RECORDS PROVIDED:
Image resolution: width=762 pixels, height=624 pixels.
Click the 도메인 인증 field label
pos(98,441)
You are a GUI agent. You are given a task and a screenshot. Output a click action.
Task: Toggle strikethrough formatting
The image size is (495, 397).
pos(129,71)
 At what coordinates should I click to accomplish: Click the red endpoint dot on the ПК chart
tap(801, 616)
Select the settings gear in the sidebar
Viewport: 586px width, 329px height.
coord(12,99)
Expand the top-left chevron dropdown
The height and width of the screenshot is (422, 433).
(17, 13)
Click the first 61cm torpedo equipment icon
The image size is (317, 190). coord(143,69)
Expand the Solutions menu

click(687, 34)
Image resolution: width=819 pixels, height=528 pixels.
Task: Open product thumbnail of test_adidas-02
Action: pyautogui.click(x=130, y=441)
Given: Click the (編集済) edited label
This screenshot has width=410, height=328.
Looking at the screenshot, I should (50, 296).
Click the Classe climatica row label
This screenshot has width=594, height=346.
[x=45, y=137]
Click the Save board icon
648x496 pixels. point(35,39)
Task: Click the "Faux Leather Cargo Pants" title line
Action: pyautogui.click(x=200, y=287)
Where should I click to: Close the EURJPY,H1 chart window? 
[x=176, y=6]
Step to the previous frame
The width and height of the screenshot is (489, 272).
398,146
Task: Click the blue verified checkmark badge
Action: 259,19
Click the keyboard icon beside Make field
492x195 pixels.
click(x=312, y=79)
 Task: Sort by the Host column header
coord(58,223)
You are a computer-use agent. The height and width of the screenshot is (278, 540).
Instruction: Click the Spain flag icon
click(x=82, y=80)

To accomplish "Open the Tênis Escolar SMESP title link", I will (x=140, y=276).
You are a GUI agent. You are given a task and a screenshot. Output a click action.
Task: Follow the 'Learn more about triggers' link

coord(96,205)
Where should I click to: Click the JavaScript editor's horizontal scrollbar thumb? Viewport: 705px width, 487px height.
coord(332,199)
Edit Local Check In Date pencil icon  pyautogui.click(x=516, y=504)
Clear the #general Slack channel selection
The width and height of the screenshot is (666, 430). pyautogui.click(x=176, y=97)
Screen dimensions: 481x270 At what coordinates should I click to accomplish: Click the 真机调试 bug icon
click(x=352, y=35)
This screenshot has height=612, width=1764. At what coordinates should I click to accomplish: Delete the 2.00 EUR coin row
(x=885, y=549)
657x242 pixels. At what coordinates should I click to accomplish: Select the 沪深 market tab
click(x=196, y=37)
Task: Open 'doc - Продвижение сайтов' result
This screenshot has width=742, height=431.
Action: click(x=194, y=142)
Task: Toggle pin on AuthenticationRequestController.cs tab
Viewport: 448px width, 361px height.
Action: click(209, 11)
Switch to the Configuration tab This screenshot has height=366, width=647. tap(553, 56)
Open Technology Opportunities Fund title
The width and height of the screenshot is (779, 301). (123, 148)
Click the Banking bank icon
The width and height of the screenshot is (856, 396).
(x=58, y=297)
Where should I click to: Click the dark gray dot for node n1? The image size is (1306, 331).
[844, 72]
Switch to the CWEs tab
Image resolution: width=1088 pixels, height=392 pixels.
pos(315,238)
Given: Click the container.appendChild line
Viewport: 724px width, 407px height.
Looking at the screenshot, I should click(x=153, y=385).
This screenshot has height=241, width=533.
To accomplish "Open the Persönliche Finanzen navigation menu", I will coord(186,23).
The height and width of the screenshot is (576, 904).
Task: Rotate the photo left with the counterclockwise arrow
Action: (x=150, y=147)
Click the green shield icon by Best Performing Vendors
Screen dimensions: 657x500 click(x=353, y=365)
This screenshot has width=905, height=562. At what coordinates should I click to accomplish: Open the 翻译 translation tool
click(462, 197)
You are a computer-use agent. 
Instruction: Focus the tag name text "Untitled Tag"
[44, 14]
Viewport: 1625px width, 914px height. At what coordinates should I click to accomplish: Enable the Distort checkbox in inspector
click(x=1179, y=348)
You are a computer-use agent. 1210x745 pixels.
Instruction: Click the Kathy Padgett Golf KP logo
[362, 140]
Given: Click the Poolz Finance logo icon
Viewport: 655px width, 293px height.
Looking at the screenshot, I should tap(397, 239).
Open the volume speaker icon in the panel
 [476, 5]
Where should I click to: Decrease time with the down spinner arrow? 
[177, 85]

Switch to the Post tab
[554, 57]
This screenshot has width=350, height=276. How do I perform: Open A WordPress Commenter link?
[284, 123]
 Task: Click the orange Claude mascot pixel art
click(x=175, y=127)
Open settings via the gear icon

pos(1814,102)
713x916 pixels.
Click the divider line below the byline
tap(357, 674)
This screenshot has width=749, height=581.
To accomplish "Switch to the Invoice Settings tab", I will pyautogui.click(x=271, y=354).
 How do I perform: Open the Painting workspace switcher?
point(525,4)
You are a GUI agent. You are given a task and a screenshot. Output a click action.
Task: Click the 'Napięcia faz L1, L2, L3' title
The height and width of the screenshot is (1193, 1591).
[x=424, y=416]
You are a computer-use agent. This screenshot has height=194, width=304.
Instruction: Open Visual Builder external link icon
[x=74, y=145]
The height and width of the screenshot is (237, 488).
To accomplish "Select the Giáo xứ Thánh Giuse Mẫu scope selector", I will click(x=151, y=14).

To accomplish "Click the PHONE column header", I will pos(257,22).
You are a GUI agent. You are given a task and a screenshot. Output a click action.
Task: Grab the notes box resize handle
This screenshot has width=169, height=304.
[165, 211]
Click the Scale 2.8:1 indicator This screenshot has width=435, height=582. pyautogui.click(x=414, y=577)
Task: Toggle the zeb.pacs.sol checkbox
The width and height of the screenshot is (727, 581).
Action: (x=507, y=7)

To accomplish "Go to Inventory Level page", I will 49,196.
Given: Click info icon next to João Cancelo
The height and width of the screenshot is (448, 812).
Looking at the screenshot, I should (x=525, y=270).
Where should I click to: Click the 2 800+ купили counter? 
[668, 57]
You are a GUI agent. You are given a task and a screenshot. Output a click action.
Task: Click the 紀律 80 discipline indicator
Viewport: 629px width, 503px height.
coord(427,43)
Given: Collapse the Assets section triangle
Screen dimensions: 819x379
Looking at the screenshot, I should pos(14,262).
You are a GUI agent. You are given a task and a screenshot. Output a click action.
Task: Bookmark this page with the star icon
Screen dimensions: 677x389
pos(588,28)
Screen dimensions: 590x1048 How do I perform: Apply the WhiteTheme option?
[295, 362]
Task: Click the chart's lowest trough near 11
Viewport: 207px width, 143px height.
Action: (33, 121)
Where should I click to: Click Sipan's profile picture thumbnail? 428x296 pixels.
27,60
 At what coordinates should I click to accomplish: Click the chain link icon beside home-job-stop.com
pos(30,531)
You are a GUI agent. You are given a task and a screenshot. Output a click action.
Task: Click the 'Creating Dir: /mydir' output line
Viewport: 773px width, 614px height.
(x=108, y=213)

WORK TO DO:
Please reproduce the items exactly, from the line with "Given: Collapse the Assets section triangle" up to and including the line with "pos(30,531)".

FINISHED ANSWER:
Given: Collapse the Assets section triangle
Screen dimensions: 819x379
Looking at the screenshot, I should pos(14,262).
You are a GUI agent. You are given a task and a screenshot. Output a click action.
Task: Bookmark this page with the star icon
Screen dimensions: 677x389
pos(588,28)
Screen dimensions: 590x1048 How do I perform: Apply the WhiteTheme option?
[295, 362]
Task: Click the chart's lowest trough near 11
Viewport: 207px width, 143px height.
Action: (33, 121)
Where should I click to: Click Sipan's profile picture thumbnail? 428x296 pixels.
27,60
 At what coordinates should I click to accomplish: Click the chain link icon beside home-job-stop.com
pos(30,531)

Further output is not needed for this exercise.